Single by Florida Georgia Line

from the album Anything Goes
- Released: February 16, 2015
- Recorded: 2014
- Genre: Country
- Length: 3:14
- Label: Republic Nashville
- Songwriters: Rodney Clawson; Matt Dragstrem; Cole Taylor;
- Producer: Joey Moi

Florida Georgia Line singles chronology
| "Sun Daze" (2014) | "Sippin' on Fire" (2015) | "Anything Goes" (2015) |

Music videos
- "Sippin' On Fire" on YouTube
- "Sippin' On Fire (Lyric Video)" on YouTube

= Sippin' on Fire =

"Sippin' on Fire" is a song written by Cole Taylor, Matt Dragstrem and Rodney Clawson, and recorded by American country music duo Florida Georgia Line.

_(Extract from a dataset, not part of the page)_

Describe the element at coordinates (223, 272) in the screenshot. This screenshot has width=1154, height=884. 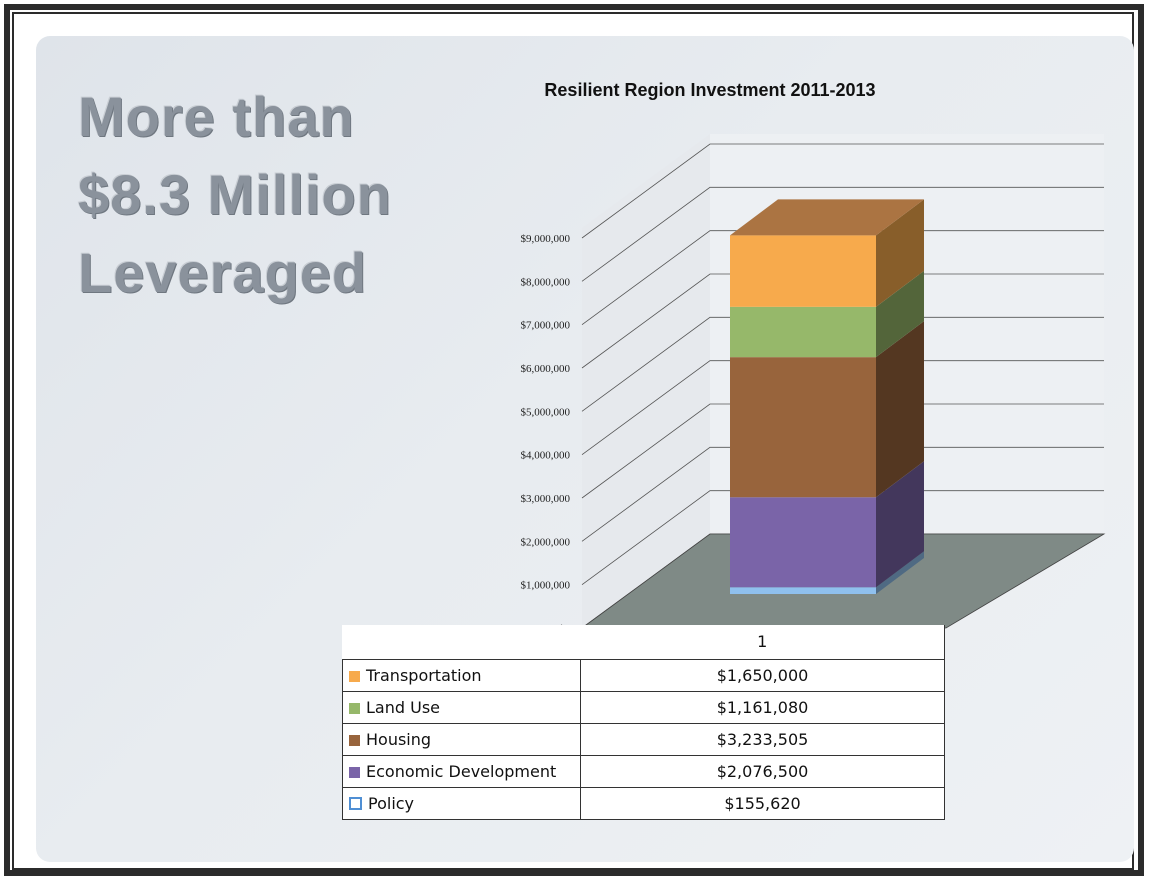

It is the third single from their second studio album, Anything Goes.

==Critical reception==
Website Taste of Country reviewed the single favorably, saying that "After pushing the edges of their sound with “Dirt” and “Sun Daze,” Hubbard, Brian Kelley and Moi return home with “Sippin’ on Fire,” the third single from Anything Goes. It’s a song that could have found its way on to Here’s to the Good Times."

==Commercial performance==
The song has sold 513,000 copies in the US as of July 2015. It was certified Platinum by the RIAA on January 29, 2016.

==Music video==
The music video was directed by Marc Klasfeld and premiered in March 2015. It features the duo and a full band performing the song from within a ring of fire in the Mojave Desert, and scenes of a man and woman walking towards each other from afar, eventually meeting at night and caressing around the ring of fire. Their images "melt away" in the fire as the video goes on.

== Charts and certifications ==

| Chart (2015) | Peak position |
|---|---|
| Canada Hot 100 (Billboard) | 36 |
| Canada Country (Billboard) | 1 |
| US Billboard Hot 100 | 40 |
| US Hot Country Songs (Billboard) | 3 |
| US Country Airplay (Billboard) | 1 |

===Year-end charts===

| Chart (2015) | Position |
|---|---|
| US Country Airplay (Billboard) | 48 |
| US Hot Country Songs (Billboard) | 21 |

===Certifications===

| Region | Certification | Certified units/sales |
| United States (RIAA) | Platinum | 1,000,000^{‡} |
^{‡} Sales+streaming figures based on certification alone.